| AUFGABENSTELLUNG |
Gib die Zeilen von der Zeile mit „What do you see at coordinates (36, 228)“ bis einschließlich der Zeile mit „center [36, 228].“ unverändert wieder.

══ BEREITGESTELLTES MATERIAL ══

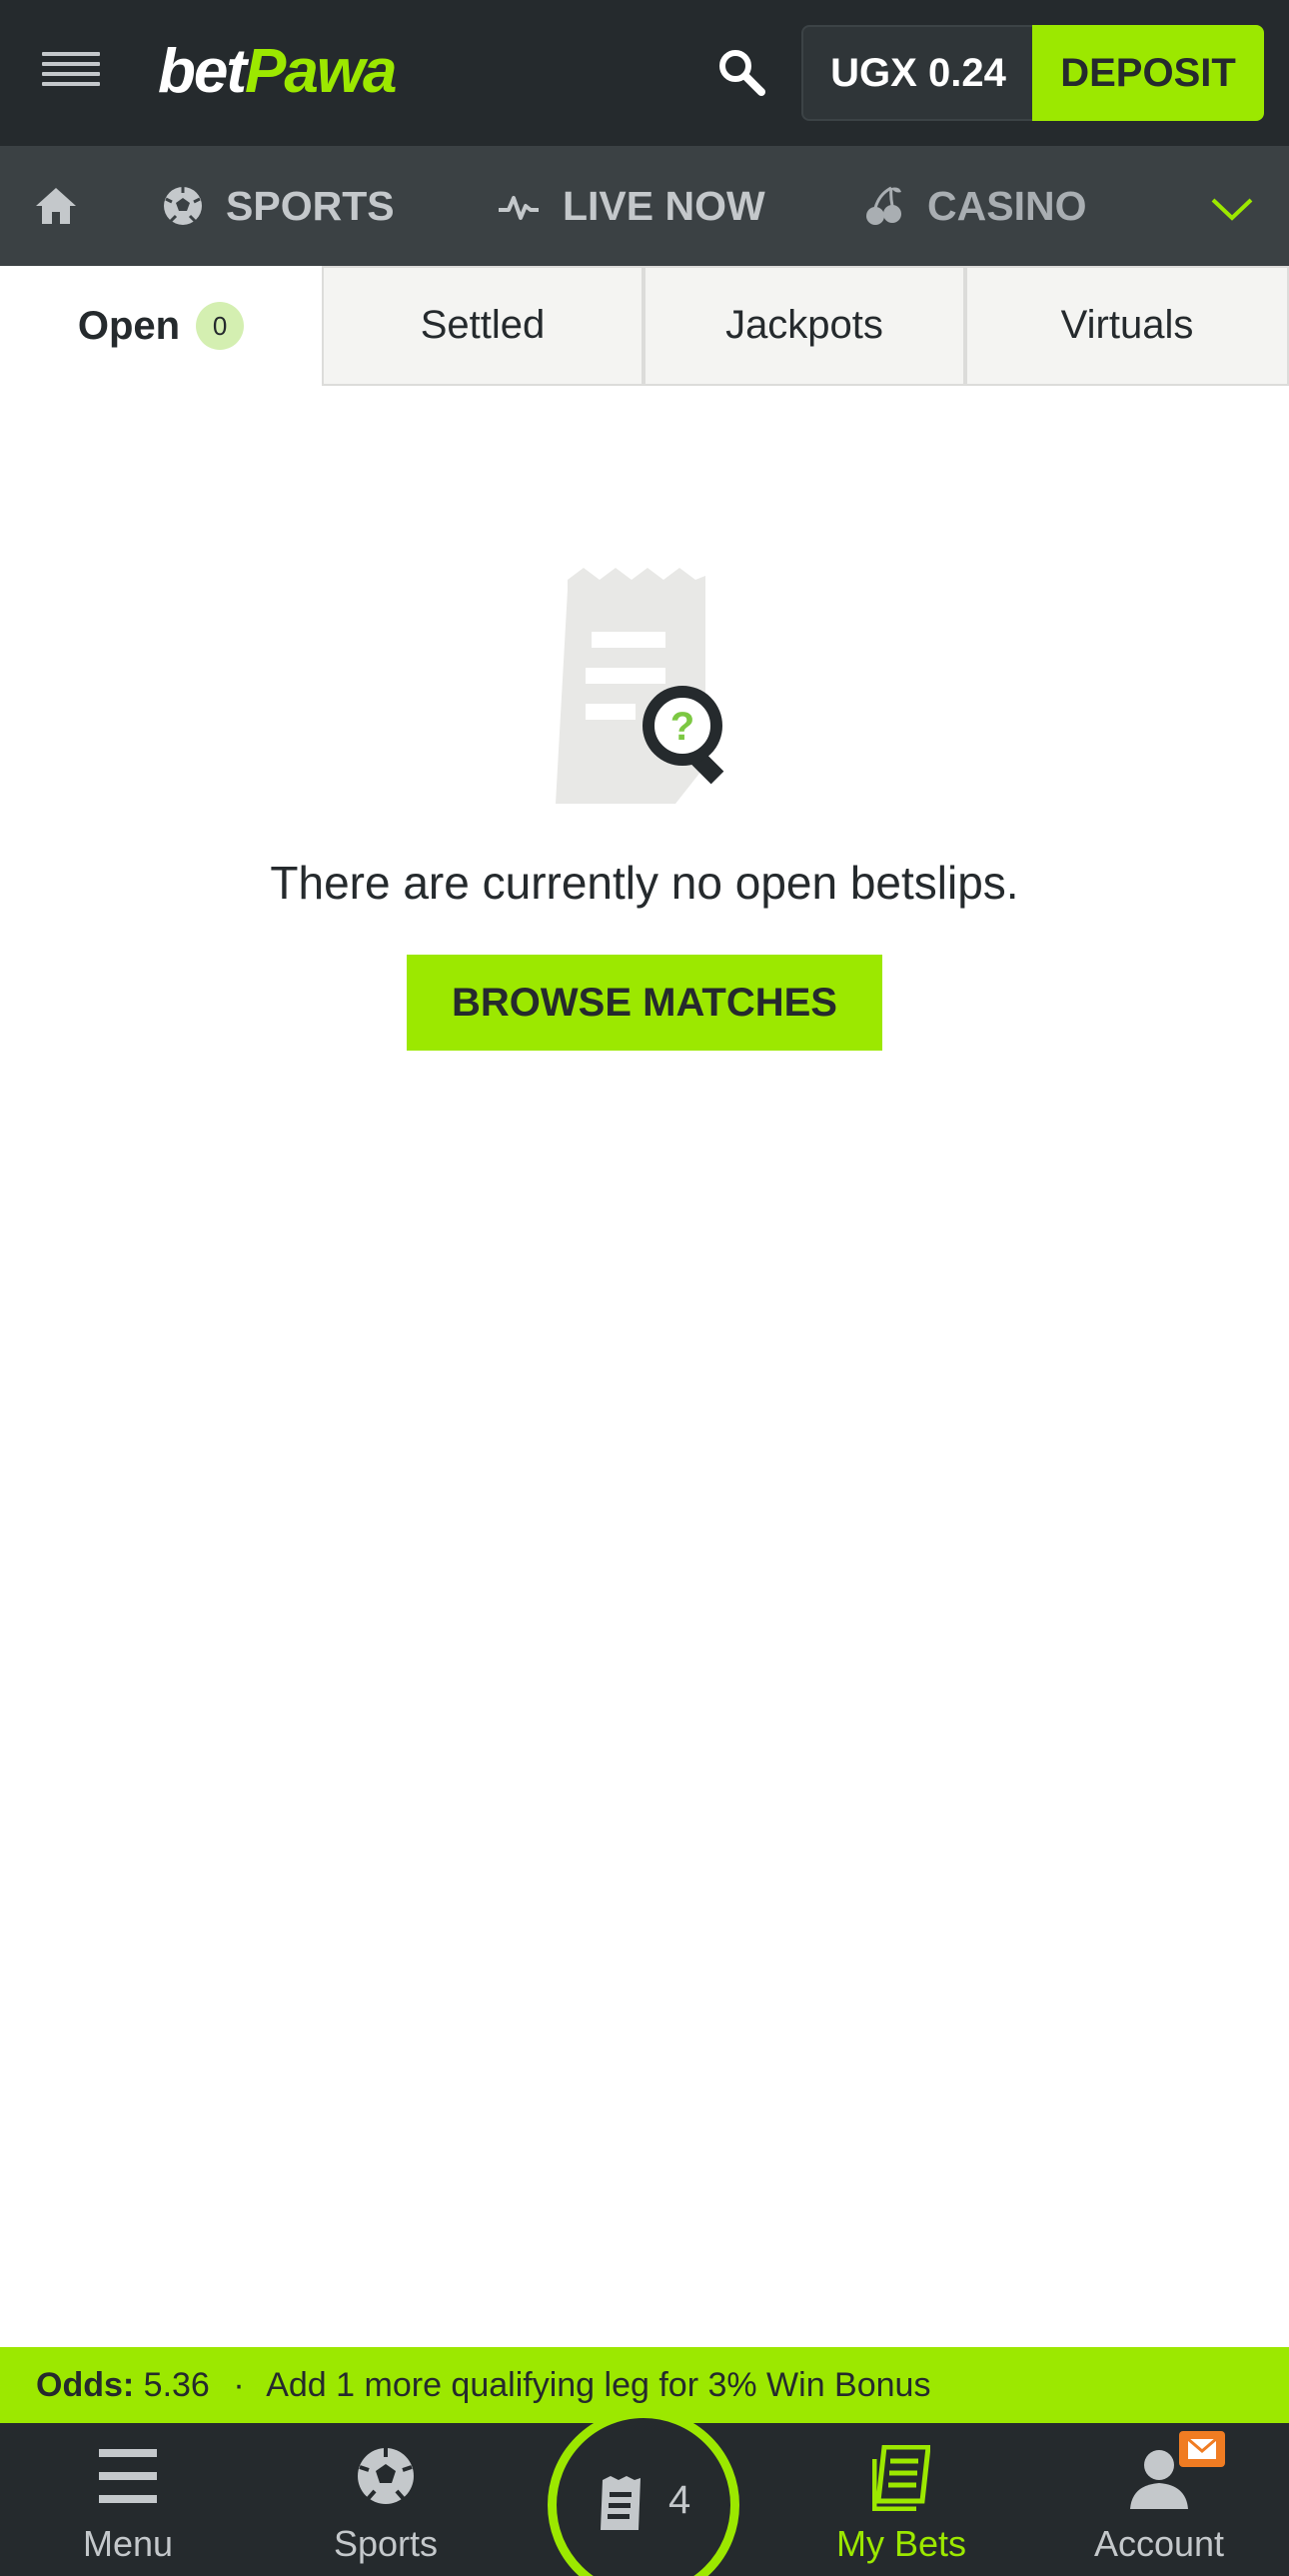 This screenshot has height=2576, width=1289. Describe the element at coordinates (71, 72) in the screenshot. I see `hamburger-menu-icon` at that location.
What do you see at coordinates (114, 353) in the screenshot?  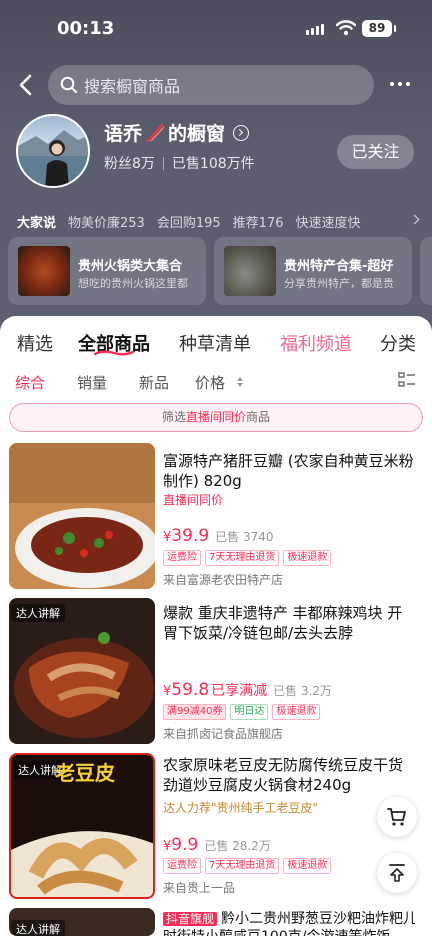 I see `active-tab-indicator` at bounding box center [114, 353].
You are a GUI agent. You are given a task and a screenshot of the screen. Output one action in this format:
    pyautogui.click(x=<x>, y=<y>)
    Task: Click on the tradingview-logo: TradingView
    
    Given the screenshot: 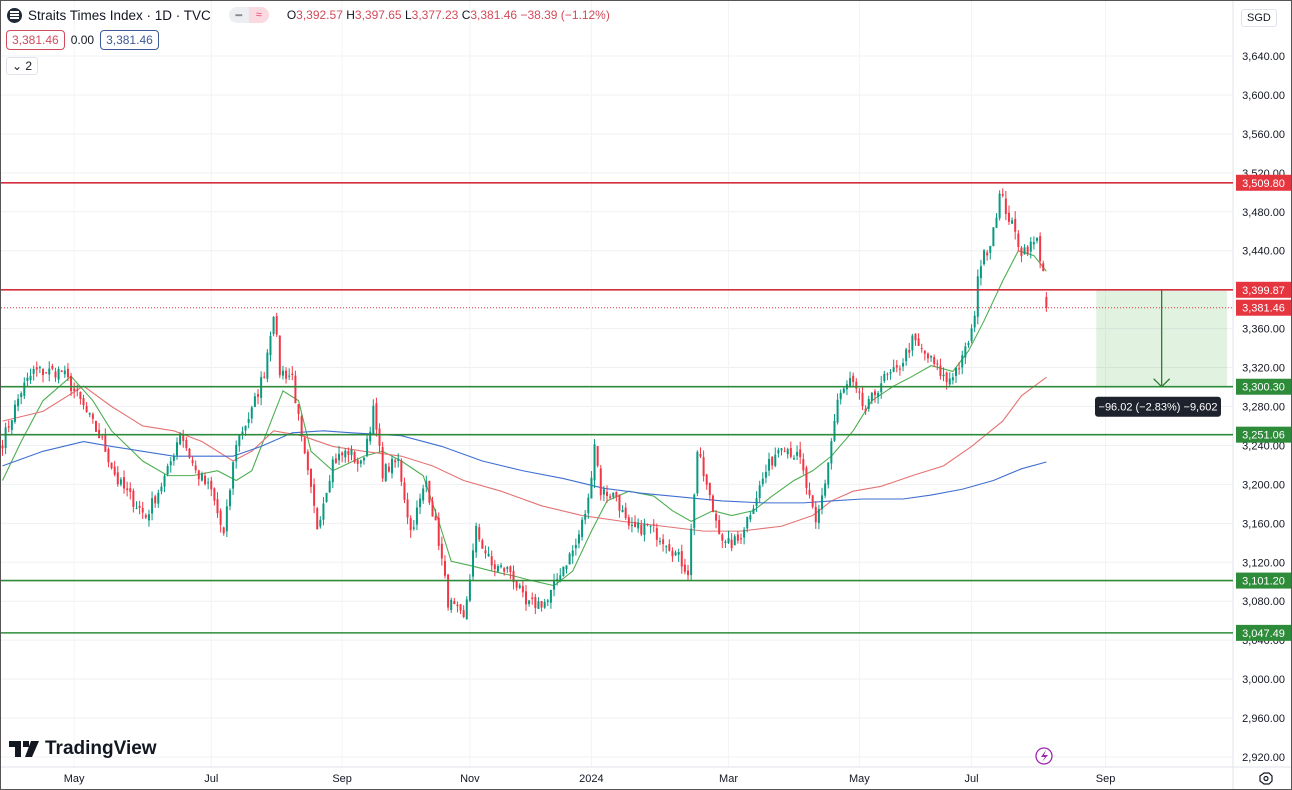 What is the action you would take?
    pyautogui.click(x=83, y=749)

═══
══ BEREITGESTELLTES MATERIAL ══

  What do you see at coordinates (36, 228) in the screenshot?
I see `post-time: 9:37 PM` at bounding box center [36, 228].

═══

| ERWARTETE ANTWORT |
  What do you see at coordinates (36, 228) in the screenshot?
I see `post-time: 9:37 PM` at bounding box center [36, 228].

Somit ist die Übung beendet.